Put buyers have been pounding Lockheed Martin Corporation (LMT), while United States Steel Corporation (X) has earned attention from call buyers
The 20 stocks listed in the table below have attracted the highest total options volume during the past 10 trading days. Names highlighted are new to the list since the last time the study was run, and data is courtesy of Schaeffer's Senior Quantitative Analyst Rocky White. Two stocks of notable interest are aerospace firm
Lockheed Martin Corporation (NYSE:LMT) and steel stock
United States Steel Corporation (NYSE:X).

LMT is 0.5% higher at $255.32, on the heels of positive analyst attention. Specifically, Bernstein raised its price target on the stock to $259 from $245. This represents a rare dose of optimism for the shares, despite their 17.5% year-to-date advance -- and last week's record high of $266.93.
For instance, two-thirds of analysts rate LMT a "hold" or worse. Not to mention, the stock's consensus 12-month price target of $260.42 is just a stone's throw away from present levels. Elsewhere,
short interest absolutely erupted during the past two reporting periods, nearly quintupling to 13.6 million shares.
On top of that, at the International Securities Exchange (ISE), Chicago Board Options Exchange (CBOE), and NASDAQ OMX PHLX (PHLX), traders have bought to open 2.19 puts for every call during the past two weeks -- 3 percentage points from an annual high. Plus, Lockheed Martin Corporation's Schaeffer's put/call open interest ratio (SOIR) of 2.46 outstrips all other readings from the past year. To be sure, some of these puts may have come at the hands of
shareholders hedging, but an
unwinding of "vanilla" bears could contribute to tailwinds for the long-term outperformer.
X stock is benefiting from upbeat brokerage attention, too. Specifically, the shares have gained 2.9% at $20.98, after Citigroup initiated coverage with a "buy" endorsement and a $27 price target. This is fairly unusual, as 11 of 12 analysts rate U.S. Steel a "hold" or worse.
While the brokerage crowd is generally bearish toward the stock, options traders are anything but. During the past two weeks at the ISE, CBOE, and PHLX, speculators have bought to open 1.60 X calls for every put -- a ratio that stands just 10 percentage points from an annual peak. Echoing this call-focus, the shares sport an SOIR of 1.56, which rests below 85% of comparable readings recorded in the prior 12 months.

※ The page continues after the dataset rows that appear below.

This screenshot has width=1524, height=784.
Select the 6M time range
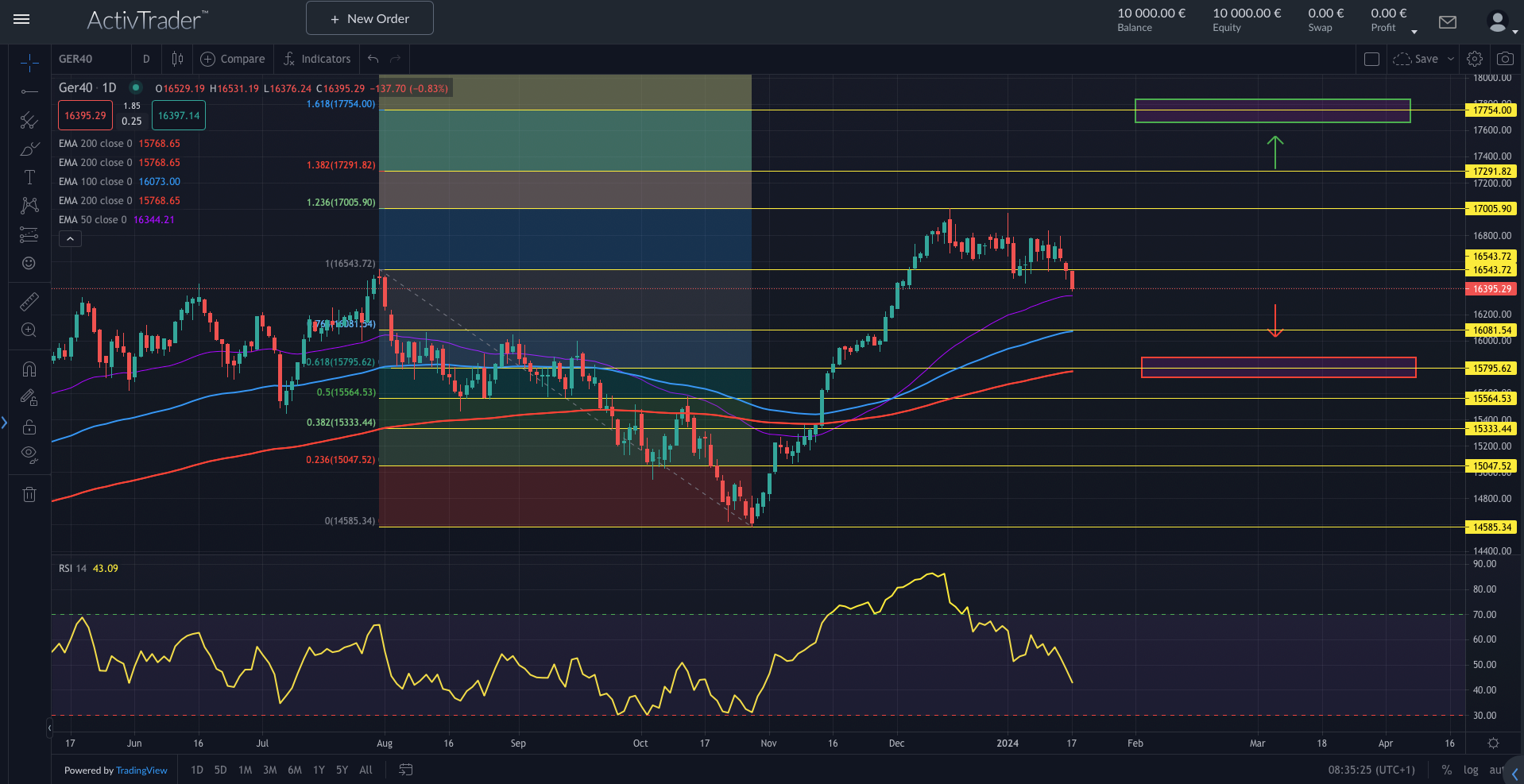(x=295, y=770)
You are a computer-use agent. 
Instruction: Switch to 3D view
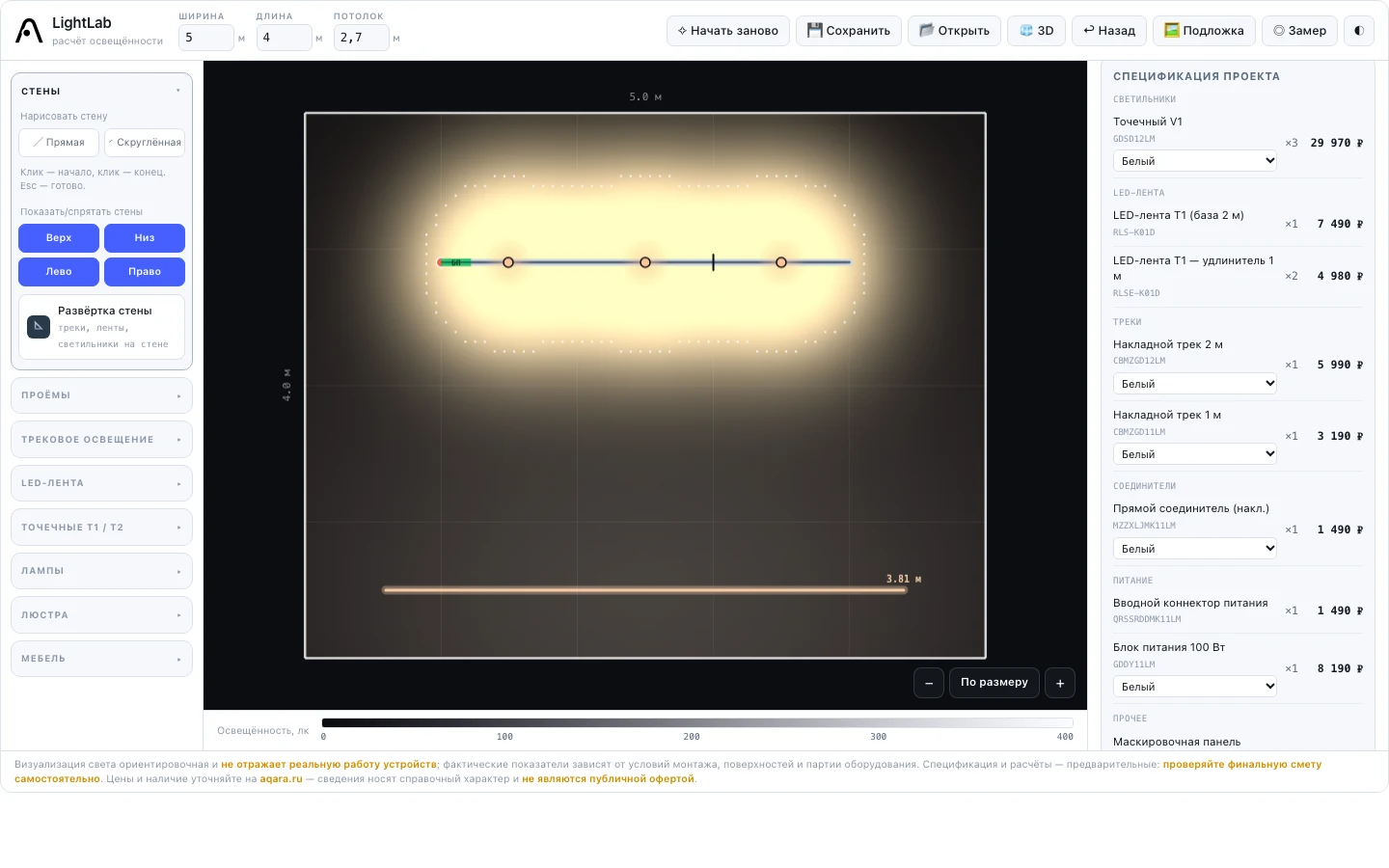1037,31
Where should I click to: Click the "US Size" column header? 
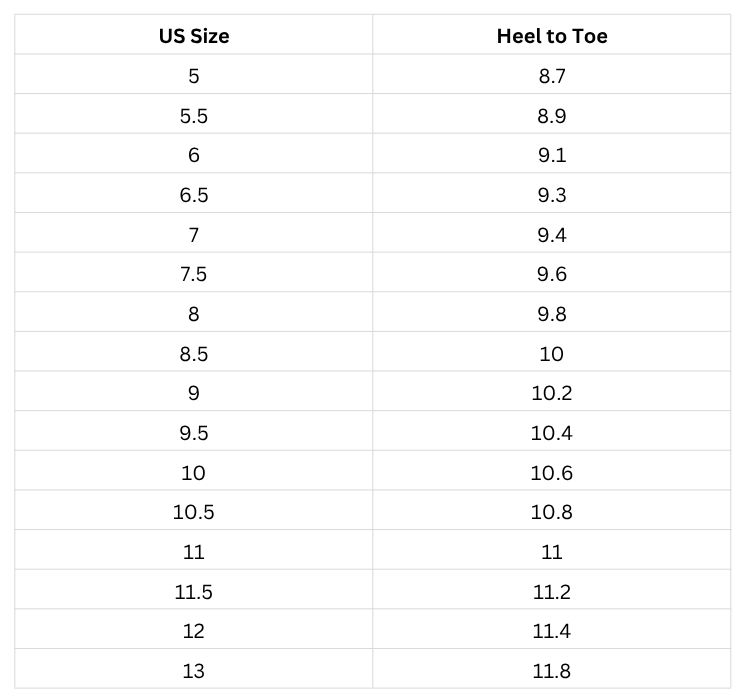point(194,37)
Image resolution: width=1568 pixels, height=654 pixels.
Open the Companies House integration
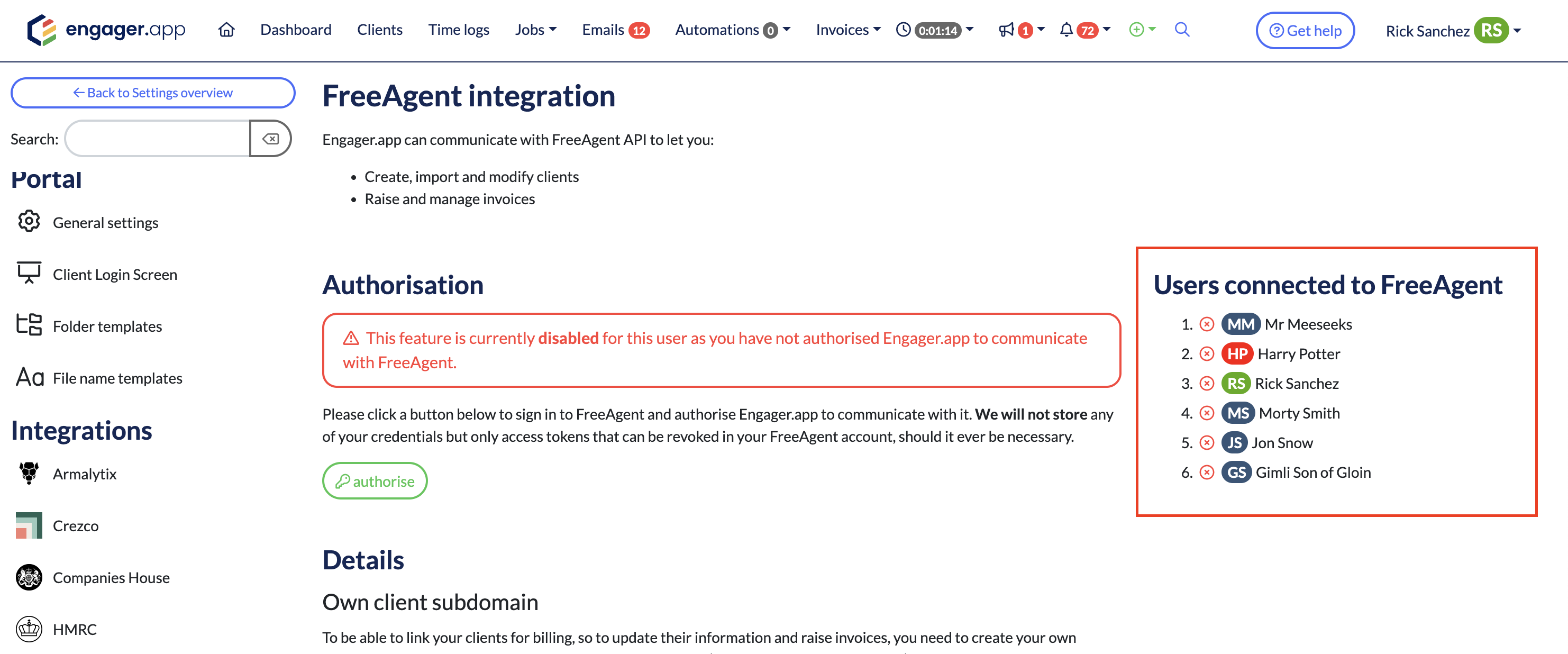[x=112, y=577]
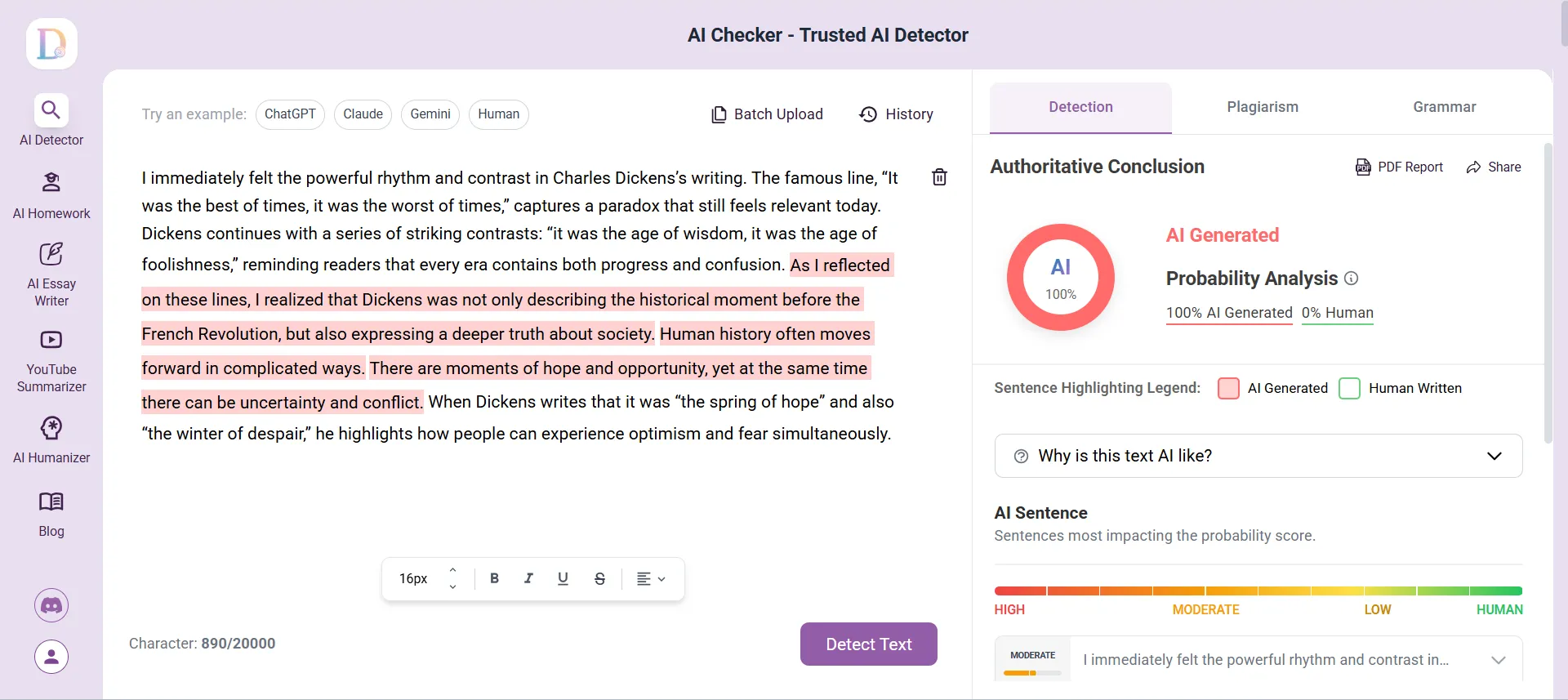Screen dimensions: 1568x700
Task: Expand the first moderate AI sentence entry
Action: (x=1498, y=660)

Speaking of which, call options are hot among X traders this afternoon. Intraday volume is at 1.6 times the norm, and buy-to-open activity is detected at the weekly 8/26 20-strike call -- suggesting speculators foresee additional upside for U.S. Steel through week's end, when the series expires.
The bullish bets make sense in light of United States Steel Corporation's technical trajectory. Despite
pulling back from a late-July annual high of $27.64, the stock has advanced a mind-bending 163% year-to-date, and may be
finding a foothold at its 50-day moving average.